Tuesday, November 1, 2011

Full or Hungry?

Philippians 4:11-13  Not that I speak in respect of want: for I have learned, in whatsoever state I am, therewith to be content.  I know both how to be abased, and I know how to abound: every where and in all things I am instructed both to be full and to be hungry, both to abound and to suffer need.  I can do all things through Christ which strengtheneth me.
 
In his September 22 leadership reading, John Maxwell quoted Thomas Jefferson as saying, “A candle loses nothing when it lights another candle.”  The reading in which he used that quote dealt with mindset.  And whether that mindset was one of assuming scarcity or of assuming abundance.  As leaders, we can share what we have by partnering with those we lead or we can withhold our resources because we don’t think there’s enough to share.  Which made me think of the verses that began this post.  And we’ll get to them in a moment.
 
One of the reasons I like John Maxwell’s writings so much is that they’re multi-faceted.  Although John Maxwell writes about leadership, the principles apply to living life properly and to our walk as Christians.  So think about the mindsets Mr. Maxwell was talking about.  Because they go deeper than our perceptions. 

 
If we see what we have (be it money, things, ideas, power or whatever) as being sufficient, that speaks to a whole series of ideas.  What we have meets our needs. We know there’s enough to bless others.  We consider ourselves blessed by what we have and the capacity to share it.  And we have a positive outlook toward the efforts we put into generating our resources and our connection to the source of our resources, God.
 
Compare the above thinking to our perceptions with a scarcity mindset.  We don’t see what we have as sufficient to meet our needs.  Or at least have strong suspicions it won’t last till some unknown point in the future.  If we share our resources, it’s grudgingly.  More likely, we don’t share.  Our thoughts on God are interesting.  We either wonder if God cares about us or if He somehow has it in for us.  And, even more likely, there’s really no connection to God.  We think we’re the source of everything we get – by work, by conniving, by luck.  Because the scarcity mindset is self focused, not God focused.  And definitely in contrast to Paul’s statements in the verses we began with.
 
Paul starts out saying that he’s not speaking out of any feeling of want or need.  Rather, his life and thinking rest in Godly contentment.  He has experienced mental, spiritual and physical poverty and he’s had wealth in those areas of his life, too.  Paul states he’s learned to handle both extremes (and anything in between).  How?  Through his relationship with Christ.  Paul says his capacity to experience and do things is fully expanded to cover everything by that relationship with Christ.  Simple.  Easy.  Unlike what we tend to try to do with our lives and how we allow God into it.

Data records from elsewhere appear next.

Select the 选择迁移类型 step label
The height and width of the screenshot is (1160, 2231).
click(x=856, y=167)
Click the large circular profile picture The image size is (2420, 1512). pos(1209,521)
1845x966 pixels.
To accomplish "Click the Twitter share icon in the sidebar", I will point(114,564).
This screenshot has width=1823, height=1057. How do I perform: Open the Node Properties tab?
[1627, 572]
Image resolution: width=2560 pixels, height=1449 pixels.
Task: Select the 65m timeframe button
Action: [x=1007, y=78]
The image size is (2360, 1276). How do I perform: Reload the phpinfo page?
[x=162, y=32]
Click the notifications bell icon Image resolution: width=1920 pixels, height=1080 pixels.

We’ve just said that getting to the right mindset is simple and easy.  But you’re probably wondering how to avoid the scarcity mindset and jump into recognizing the abundance God has given us.  Next time, we’ll look at some things that the Psalms have shown John Maxwell about leading that I think applies to this.  And we’ll take a look at what Jeremiah says about it.  In the meantime, how do you place yourself in a mindset of abundance?